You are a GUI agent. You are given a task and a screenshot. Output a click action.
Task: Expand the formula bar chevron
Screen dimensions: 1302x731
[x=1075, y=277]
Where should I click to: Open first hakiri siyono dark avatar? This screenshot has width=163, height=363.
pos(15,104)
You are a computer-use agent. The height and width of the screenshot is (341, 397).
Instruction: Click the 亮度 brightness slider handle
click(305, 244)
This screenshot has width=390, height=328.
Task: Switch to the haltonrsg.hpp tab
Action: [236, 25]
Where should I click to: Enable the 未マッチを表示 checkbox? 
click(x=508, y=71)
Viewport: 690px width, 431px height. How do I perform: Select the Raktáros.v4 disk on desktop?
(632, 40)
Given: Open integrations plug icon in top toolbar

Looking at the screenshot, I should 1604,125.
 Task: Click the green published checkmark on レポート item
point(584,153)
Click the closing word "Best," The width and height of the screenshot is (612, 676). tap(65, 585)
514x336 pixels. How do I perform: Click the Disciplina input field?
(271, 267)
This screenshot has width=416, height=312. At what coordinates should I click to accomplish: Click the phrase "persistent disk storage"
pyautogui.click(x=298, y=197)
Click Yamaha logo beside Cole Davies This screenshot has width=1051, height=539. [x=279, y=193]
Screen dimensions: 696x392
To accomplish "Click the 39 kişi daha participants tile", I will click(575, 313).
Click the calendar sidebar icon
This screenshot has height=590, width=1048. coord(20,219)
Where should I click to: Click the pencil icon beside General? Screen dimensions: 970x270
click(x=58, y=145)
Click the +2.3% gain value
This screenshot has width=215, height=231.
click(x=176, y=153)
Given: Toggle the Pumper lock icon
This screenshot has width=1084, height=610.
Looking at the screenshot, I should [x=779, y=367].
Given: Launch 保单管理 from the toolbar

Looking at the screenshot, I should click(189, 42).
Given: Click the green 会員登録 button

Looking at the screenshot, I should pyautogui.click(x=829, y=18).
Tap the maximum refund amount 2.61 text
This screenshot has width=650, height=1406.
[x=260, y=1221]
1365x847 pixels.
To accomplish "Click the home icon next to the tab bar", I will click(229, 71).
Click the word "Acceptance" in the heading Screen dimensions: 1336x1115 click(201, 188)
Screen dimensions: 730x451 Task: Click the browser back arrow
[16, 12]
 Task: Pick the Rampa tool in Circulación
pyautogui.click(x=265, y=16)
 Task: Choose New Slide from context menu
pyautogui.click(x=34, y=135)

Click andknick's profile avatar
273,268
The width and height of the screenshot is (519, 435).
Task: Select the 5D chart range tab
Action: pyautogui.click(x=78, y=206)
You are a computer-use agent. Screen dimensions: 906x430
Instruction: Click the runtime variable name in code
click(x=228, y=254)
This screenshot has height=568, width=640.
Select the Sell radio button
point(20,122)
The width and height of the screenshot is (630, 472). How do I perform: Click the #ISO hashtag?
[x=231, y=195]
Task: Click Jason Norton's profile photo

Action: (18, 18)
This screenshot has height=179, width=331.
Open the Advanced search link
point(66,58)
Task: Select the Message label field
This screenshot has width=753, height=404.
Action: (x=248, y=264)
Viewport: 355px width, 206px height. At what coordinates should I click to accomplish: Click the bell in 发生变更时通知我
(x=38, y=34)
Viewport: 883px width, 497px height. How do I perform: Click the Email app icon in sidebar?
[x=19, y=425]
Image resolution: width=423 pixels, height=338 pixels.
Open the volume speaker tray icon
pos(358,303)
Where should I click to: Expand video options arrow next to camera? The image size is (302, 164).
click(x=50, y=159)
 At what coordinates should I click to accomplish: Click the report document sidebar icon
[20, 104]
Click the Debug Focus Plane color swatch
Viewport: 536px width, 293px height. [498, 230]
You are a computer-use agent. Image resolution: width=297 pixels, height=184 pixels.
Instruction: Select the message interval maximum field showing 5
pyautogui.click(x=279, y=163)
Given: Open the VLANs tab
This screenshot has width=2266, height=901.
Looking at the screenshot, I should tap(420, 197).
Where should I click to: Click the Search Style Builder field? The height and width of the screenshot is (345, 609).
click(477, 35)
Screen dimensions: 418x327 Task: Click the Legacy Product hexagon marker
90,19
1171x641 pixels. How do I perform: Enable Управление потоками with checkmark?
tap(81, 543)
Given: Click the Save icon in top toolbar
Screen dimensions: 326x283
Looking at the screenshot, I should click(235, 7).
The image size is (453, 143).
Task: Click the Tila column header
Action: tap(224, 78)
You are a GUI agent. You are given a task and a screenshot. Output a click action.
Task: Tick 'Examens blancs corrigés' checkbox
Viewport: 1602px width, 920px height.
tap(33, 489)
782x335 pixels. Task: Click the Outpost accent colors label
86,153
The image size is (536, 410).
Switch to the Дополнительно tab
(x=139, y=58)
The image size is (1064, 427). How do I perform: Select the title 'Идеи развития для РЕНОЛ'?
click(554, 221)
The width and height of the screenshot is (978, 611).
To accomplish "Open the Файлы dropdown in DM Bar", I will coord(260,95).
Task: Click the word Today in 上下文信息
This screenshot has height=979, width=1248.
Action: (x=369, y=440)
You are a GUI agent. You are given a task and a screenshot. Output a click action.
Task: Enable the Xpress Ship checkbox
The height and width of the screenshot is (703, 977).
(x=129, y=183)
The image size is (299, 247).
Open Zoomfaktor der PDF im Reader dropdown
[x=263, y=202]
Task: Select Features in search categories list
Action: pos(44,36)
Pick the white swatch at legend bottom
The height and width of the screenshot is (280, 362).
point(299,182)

> Exercise description:
Rewrite every one of the rows above, changing "Screen dimensions" to "Display size" and keeping everything else the same.

> Solution to this task:
You are a GUI agent. You are given a task and a screenshot. Output a click action.
Task: Expand the formula bar chevron
Display size: 1302x731
[x=1075, y=277]
Where should I click to: Open first hakiri siyono dark avatar? This screenshot has width=163, height=363.
pos(15,104)
You are a computer-use agent. The height and width of the screenshot is (341, 397).
Instruction: Click the 亮度 brightness slider handle
click(305, 244)
This screenshot has width=390, height=328.
Task: Switch to the haltonrsg.hpp tab
Action: [236, 25]
Where should I click to: Enable the 未マッチを表示 checkbox? 
click(x=508, y=71)
Viewport: 690px width, 431px height. How do I perform: Select the Raktáros.v4 disk on desktop?
(632, 40)
Given: Open integrations plug icon in top toolbar

Looking at the screenshot, I should 1604,125.
 Task: Click the green published checkmark on レポート item
point(584,153)
Click the closing word "Best," The width and height of the screenshot is (612, 676). tap(65, 585)
514x336 pixels. How do I perform: Click the Disciplina input field?
(271, 267)
This screenshot has width=416, height=312. At what coordinates should I click to accomplish: Click the phrase "persistent disk storage"
pyautogui.click(x=298, y=197)
Click Yamaha logo beside Cole Davies This screenshot has width=1051, height=539. [x=279, y=193]
Display size: 696x392
To accomplish "Click the 39 kişi daha participants tile", I will click(575, 313).
Click the calendar sidebar icon
This screenshot has height=590, width=1048. coord(20,219)
Where should I click to: Click the pencil icon beside General? Display size: 970x270
click(x=58, y=145)
Click the +2.3% gain value
This screenshot has width=215, height=231.
click(x=176, y=153)
Given: Toggle the Pumper lock icon
This screenshot has width=1084, height=610.
Looking at the screenshot, I should [x=779, y=367].
Given: Launch 保单管理 from the toolbar

Looking at the screenshot, I should click(189, 42).
Given: Click the green 会員登録 button

Looking at the screenshot, I should pyautogui.click(x=829, y=18).
Tap the maximum refund amount 2.61 text
This screenshot has width=650, height=1406.
[x=260, y=1221]
1365x847 pixels.
To accomplish "Click the home icon next to the tab bar", I will click(229, 71).
Click the word "Acceptance" in the heading Display size: 1336x1115 click(201, 188)
Display size: 730x451 Task: Click the browser back arrow
[16, 12]
 Task: Pick the Rampa tool in Circulación
pyautogui.click(x=265, y=16)
 Task: Choose New Slide from context menu
pyautogui.click(x=34, y=135)

Click andknick's profile avatar
273,268
The width and height of the screenshot is (519, 435).
Task: Select the 5D chart range tab
Action: pyautogui.click(x=78, y=206)
You are a computer-use agent. Display size: 906x430
Instruction: Click the runtime variable name in code
click(x=228, y=254)
This screenshot has height=568, width=640.
Select the Sell radio button
point(20,122)
The width and height of the screenshot is (630, 472). How do I perform: Click the #ISO hashtag?
[x=231, y=195]
Task: Click Jason Norton's profile photo

Action: (18, 18)
This screenshot has height=179, width=331.
Open the Advanced search link
point(66,58)
Task: Select the Message label field
This screenshot has width=753, height=404.
Action: (x=248, y=264)
Viewport: 355px width, 206px height. At what coordinates should I click to accomplish: Click the bell in 发生变更时通知我
(x=38, y=34)
Viewport: 883px width, 497px height. How do I perform: Click the Email app icon in sidebar?
[x=19, y=425]
Image resolution: width=423 pixels, height=338 pixels.
Open the volume speaker tray icon
pos(358,303)
Where should I click to: Expand video options arrow next to camera? The image size is (302, 164).
click(x=50, y=159)
 At what coordinates should I click to accomplish: Click the report document sidebar icon
[20, 104]
Click the Debug Focus Plane color swatch
Viewport: 536px width, 293px height. [498, 230]
You are a computer-use agent. Image resolution: width=297 pixels, height=184 pixels.
Instruction: Select the message interval maximum field showing 5
pyautogui.click(x=279, y=163)
Given: Open the VLANs tab
This screenshot has width=2266, height=901.
Looking at the screenshot, I should tap(420, 197).
Where should I click to: Click the Search Style Builder field? The height and width of the screenshot is (345, 609).
click(477, 35)
Display size: 418x327 Task: Click the Legacy Product hexagon marker
90,19
1171x641 pixels. How do I perform: Enable Управление потоками with checkmark?
tap(81, 543)
Given: Click the Save icon in top toolbar
Display size: 326x283
Looking at the screenshot, I should click(235, 7).
The image size is (453, 143).
Task: Click the Tila column header
Action: tap(224, 78)
You are a GUI agent. You are given a task and a screenshot. Output a click action.
Task: Tick 'Examens blancs corrigés' checkbox
Viewport: 1602px width, 920px height.
tap(33, 489)
782x335 pixels. Task: Click the Outpost accent colors label
86,153
The image size is (536, 410).
Switch to the Дополнительно tab
(x=139, y=58)
The image size is (1064, 427). How do I perform: Select the title 'Идеи развития для РЕНОЛ'?
click(554, 221)
The width and height of the screenshot is (978, 611).
To accomplish "Open the Файлы dropdown in DM Bar", I will coord(260,95).
Task: Click the word Today in 上下文信息
This screenshot has height=979, width=1248.
Action: (x=369, y=440)
You are a GUI agent. You are given a task and a screenshot. Output a click action.
Task: Enable the Xpress Ship checkbox
The height and width of the screenshot is (703, 977).
(x=129, y=183)
The image size is (299, 247).
Open Zoomfaktor der PDF im Reader dropdown
[x=263, y=202]
Task: Select Features in search categories list
Action: pos(44,36)
Pick the white swatch at legend bottom
The height and width of the screenshot is (280, 362).
point(299,182)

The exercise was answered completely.